Ah, Lord GOD! Behold, I cannot speak, for I am a youth.” (Jeremiah 1:6) I just couldn't understand what God wanted with me and why he wouldn't leave me alone. So I began to seek God. I prayed and prayed and prayed. And to me that got old because I didn't exactly know what I was praying for. This was around my senior year of high school. My Pastor, Mary Wilson asked the seniors where we wanted to go to school. At the time I had dreams of going to Johnson C. Smith in Charlotte. She looked at me and said, "No you need to stay home. YOU need to stay under the covering. YOU are different from everybody else. YOU can't go off like everybody else." In my mind I was like, "Now what is so different about me that I have to stay in Jacksonville?" So another Sunday she asked me, "So where have you decided to go for school?" My mind had changed I was now interested in Benedict College in Columbia SC. She shook her head, "No you need to go and apply for UNF and stay home. You have a call on your life. You can't leave." 
 That Sunday I spoke in tongues for the very first time. Once I started I couldn't stop. I laid there what felt like all day on the alter with my Pastor to my right and my mother to my left. I kept having these encounters with God, in church, at home, EVERYWHERE. I would wake up in the middle of the night feeling a pain. Not a physical pain, more of a  spiritual pain. I would pray and cry and pray and cry, then the pain would go away. 
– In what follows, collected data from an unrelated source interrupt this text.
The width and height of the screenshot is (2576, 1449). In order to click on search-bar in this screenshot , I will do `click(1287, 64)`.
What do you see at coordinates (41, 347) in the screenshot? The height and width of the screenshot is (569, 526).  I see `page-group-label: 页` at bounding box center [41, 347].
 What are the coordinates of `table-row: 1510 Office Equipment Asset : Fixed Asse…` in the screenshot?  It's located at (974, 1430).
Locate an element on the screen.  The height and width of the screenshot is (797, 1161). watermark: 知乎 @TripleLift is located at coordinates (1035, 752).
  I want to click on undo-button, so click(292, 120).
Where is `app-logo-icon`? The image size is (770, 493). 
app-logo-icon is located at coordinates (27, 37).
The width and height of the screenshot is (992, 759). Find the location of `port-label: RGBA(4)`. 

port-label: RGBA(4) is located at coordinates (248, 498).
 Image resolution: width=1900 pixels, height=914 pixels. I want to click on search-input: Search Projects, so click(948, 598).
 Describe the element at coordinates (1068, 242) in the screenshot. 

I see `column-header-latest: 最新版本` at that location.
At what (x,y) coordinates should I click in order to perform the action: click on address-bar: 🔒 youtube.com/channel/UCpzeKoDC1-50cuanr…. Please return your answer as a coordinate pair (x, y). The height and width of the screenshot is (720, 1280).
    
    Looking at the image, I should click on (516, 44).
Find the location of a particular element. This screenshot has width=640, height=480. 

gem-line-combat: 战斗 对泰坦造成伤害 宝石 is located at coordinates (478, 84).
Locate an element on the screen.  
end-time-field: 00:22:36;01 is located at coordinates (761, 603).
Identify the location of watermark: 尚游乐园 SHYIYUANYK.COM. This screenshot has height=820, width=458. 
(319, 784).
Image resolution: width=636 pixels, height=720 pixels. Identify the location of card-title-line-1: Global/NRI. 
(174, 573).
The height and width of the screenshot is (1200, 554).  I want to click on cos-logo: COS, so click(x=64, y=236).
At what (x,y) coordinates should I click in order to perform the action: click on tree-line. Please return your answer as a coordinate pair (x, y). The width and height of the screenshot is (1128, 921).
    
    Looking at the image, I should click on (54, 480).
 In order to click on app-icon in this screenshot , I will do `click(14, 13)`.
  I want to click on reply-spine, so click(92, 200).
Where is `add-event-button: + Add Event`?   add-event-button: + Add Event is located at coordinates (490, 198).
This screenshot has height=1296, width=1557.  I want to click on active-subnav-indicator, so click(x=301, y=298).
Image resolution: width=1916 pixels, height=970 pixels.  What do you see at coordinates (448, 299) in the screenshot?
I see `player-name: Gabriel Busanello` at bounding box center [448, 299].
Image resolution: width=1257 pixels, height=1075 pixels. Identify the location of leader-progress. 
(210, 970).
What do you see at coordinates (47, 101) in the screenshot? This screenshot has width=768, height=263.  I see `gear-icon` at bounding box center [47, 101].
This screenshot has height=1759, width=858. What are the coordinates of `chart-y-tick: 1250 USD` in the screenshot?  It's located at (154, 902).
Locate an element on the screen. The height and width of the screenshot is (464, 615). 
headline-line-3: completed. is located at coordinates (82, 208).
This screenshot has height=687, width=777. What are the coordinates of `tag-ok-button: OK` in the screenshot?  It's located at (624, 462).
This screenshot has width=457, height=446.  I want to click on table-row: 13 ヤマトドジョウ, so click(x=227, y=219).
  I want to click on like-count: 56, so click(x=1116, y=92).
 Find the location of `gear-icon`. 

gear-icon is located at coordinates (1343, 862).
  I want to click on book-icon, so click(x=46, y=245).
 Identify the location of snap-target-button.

 One day I got tired of running. My spirit was tired of being apart of the world so I got more into church. When I had preached my first sermon, I had had a taste of the Word and I wanted more. I began to go to Minister's in Training classes on Saturday's and even Women Ministry. That lasted about a good month. Then back to the world I went. I graduated and enrolled in Santa Fe College in Gainesville, Fl. My Pastor told me that Gainesville wasn't far and that I could come home whenever I liked. And I did. I hated Gainesville, and everything about it and I was miserable. When I would come home my Pastor told me, "You want to come home willingly, because if God has to bring you back it won't be anything good." I was always told that you never want God to pull you because that is a fight you won't win. I wrestled with God for about 4 years until I finally realized I need to come home and let God have control of my life. 
 January 1, 2012, I was in church and it was a young girl to me left leaning over with her face in her hands. My mother told me to go pray for her. It was one of those days where my flesh just wanted to sit back and enjoy service. So my response to her was, "There's nothing wrong with her. She's asleep." She gave me one of those looks like, "Go Minister to Her." So I went. She was a young girl, 17 years-old.  I began to pray for her. Not just any prayer. I began to tell her some of the things that I went through the hardships I felt. Everything! I told her if she needed anybody I was there, if anybody understood her, I understood. Then they called me and another young lady up to the front to pray for other young girls. After we were done they prayed for us.  I began to shake and cry and I felt things I had never felt before. I still remember the things that Ms. Bridgette said to me, "You will be a woman of God. A mighty Prophetess. Your footsteps are now aligned with the word of God." And then it dawned on me how can I be there for those young girls if I'm not there? How can I do the will of God and not be in the house of God? That day I started off 2012 with the decision to come back home. I was tired of running and I realized that it was people depending on me. I was called to be A Mighty Prophetess for the Lord. I am Young, Saved, and very much Anointed. A Modern Day Jeremiah.